Posts Tagged Arduino

3D Printer Design Conversation: Part 5

The final installment of musings about building a large-format 3D printer …

(Continued from yesterday)

Perhaps they saw your blog post?

The old-old (original) high-resistance Kysan motor costs something like $45 and, apart from minor cosmetic differences, looks /exactly/ the same as the old-new low-resistance motor. If you were picking motors and didn’t quite understand why you needed a low-resistance winding, which would you pick? Hence, my insistence on knowing the requirements before plunking down your money.

To be fair, I didn’t understand that problem until the Thing-O-Matic rubbed my nose in it. With all four motors.

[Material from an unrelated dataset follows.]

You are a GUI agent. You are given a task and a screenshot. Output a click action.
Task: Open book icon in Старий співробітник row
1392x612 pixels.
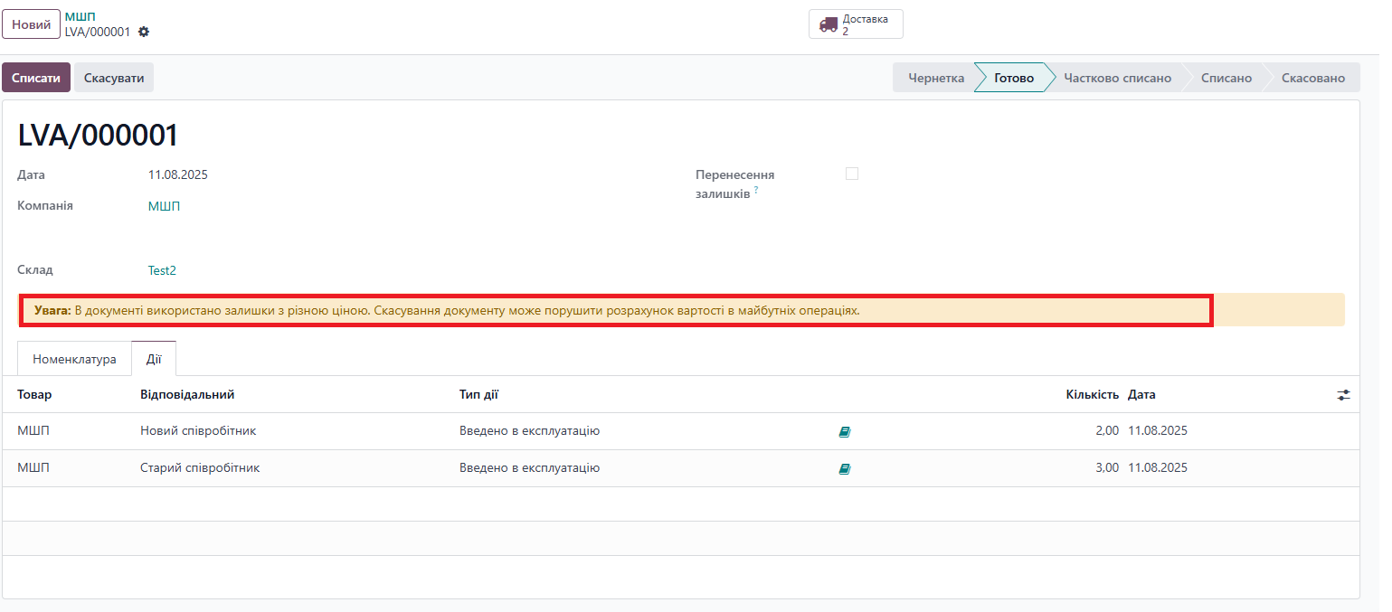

Vigorously.

So, yeah, I think I had a part in that.

comes back to the same numbers over and over

The new-new leadscrews have something like half the pitch of the old-new and old-old threads; I don’t recall the number offhand. In any event, that gives you twice the number of motor steps per millimeter of motion and roughly twice the lifting force. This is pretty much all good, even though it may reduce the maximum Z axis speed (depends on your settings & suchlike).

When it moves upward by, say, 5 mm and downward by 5 mm, you’re measuring position repeatability. That level of repeatability is pretty much a given (for the M2, anyhow), but it doesn’t involve stiction & suchlike.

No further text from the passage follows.